Hace mucho tiempo de eso, Natalia. Pero recuerdo que estaba enamoradísima perdida de como se llamara y que dedicar mi atención a cualquier otra cosa me parecía una pérdida de tiempo, lo cual, me temo, te afectó también a ti.
Tú eras mi mejor amiga, lo fuiste desde que te conocí, compartiste todos mis malos momentos, me aguantaste, me animaste, estuviste siempre a mi lado, y a cambio de todo eso, yo te pegué una patada en el culo cuando me enamoré para toda la vida de un chico del que ahora no recuerdo ni el nombre.
No me preguntes qué hiciste, porque tú no hiciste nada. C.
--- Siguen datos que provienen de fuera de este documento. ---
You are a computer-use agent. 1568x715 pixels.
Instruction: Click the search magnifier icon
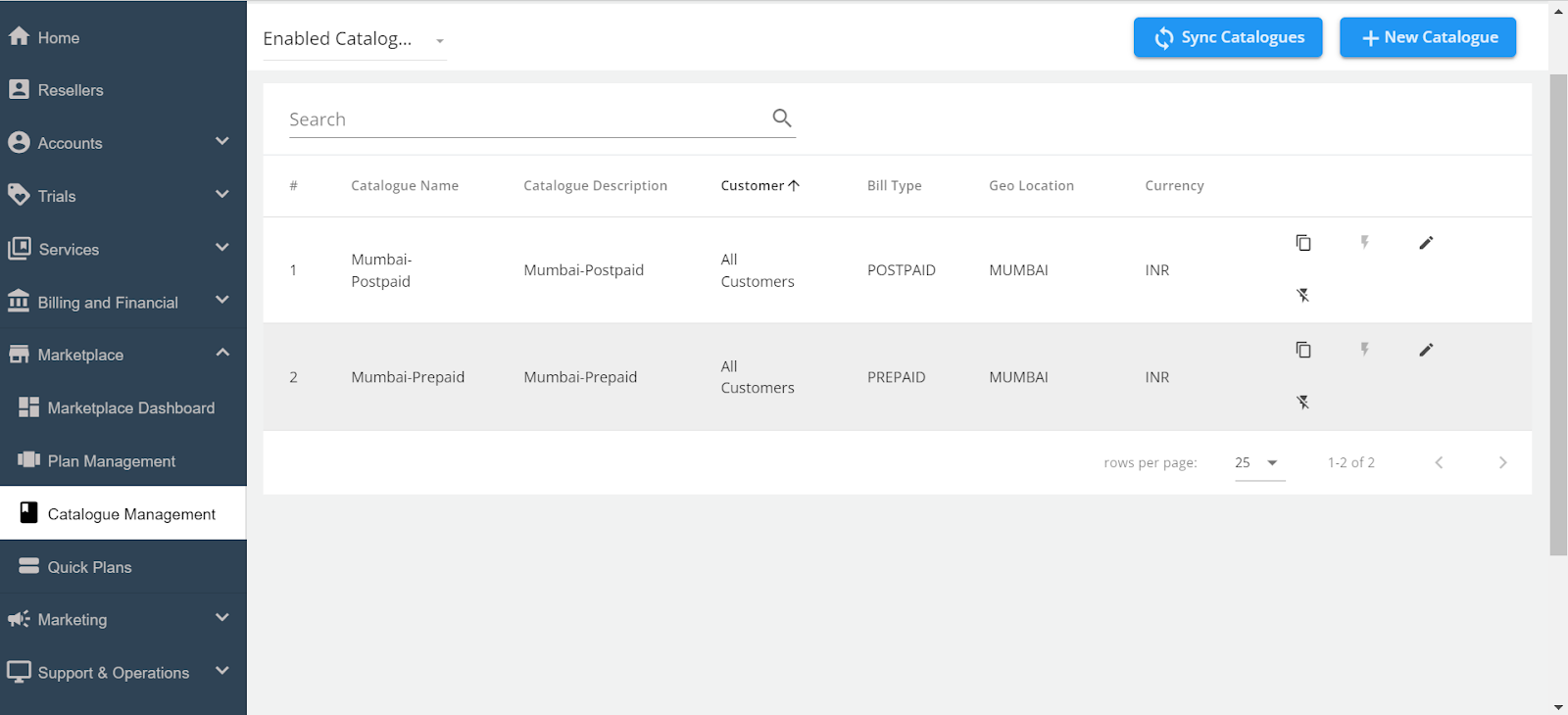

Hace aproximadamente dos minutos
Natalia Soler
Yo no recuerdo que las cosas fueran exactamente así, como tú las cuentas. Es verdad que empezaste a salir con un chico que, por cierto, se llamaba Fernando, y que eso te hizo desaparecer, pero… ¿y el teléfono? ¿Por qué no estabas nunca cuando te llamaba y no me devolvías la llamada después, en algún momento? ¿Por qué te cambiaste de sitio en clase, y dejaste de estudiar conmigo? Eso no pudo ser sólo porque te enamorases locamente de un tío, cosa que, además, ya te había pasado antes millones de veces con mejor o peor suerte. De verdad te lo digo, no es un reproche. Es sólo que por mucho que me alegre de haberte vuelto a encontrar y por mucho que me apetezca que formes de nuevo parte de mi vida, necesito saber qué pasó entre nosotras. Es posible que para ti no fuera importante, pero para mí sí lo ha sido. Tu amistad fue transcendental en mi vida, y perderte tuvo un valor similar. No pretendo hacerte sentir culpable, pero creo que igual que nuestra amistad me cambió, para mejor, nuestro distanciamiento me cambió, para peor. Me volví (mucho más) desconfiada, y no fui capaz de volver a tener ese grado de intimidad con nadie. Bueno. Tú sabes que eso no era muy difícil, porque antes de ti ya tenía ese carácter endemoniadamente retraído, y que la alegría de la huerta nunca he sido. Sólo en el ámbito laboral conseguía sacudirme esa pereza que me daba la gente (eso sí que no tiene nada que ver contigo, claro) y me convertía en una persona simpática, locuaz, habladora, que contaba chistes y que tenía una buena relación con mis semejantes (básicamente, porque mi subsistencia dependía de ellos).
En fin, Carmen. Que me alegro mucho de que estés al otro lado del teclado, pero que necesito que me hagas un favor: cuéntame qué te pasó, qué pasó, qué te hice, qué hice. No sabes cómo me ha atormentado esa duda todos estos años.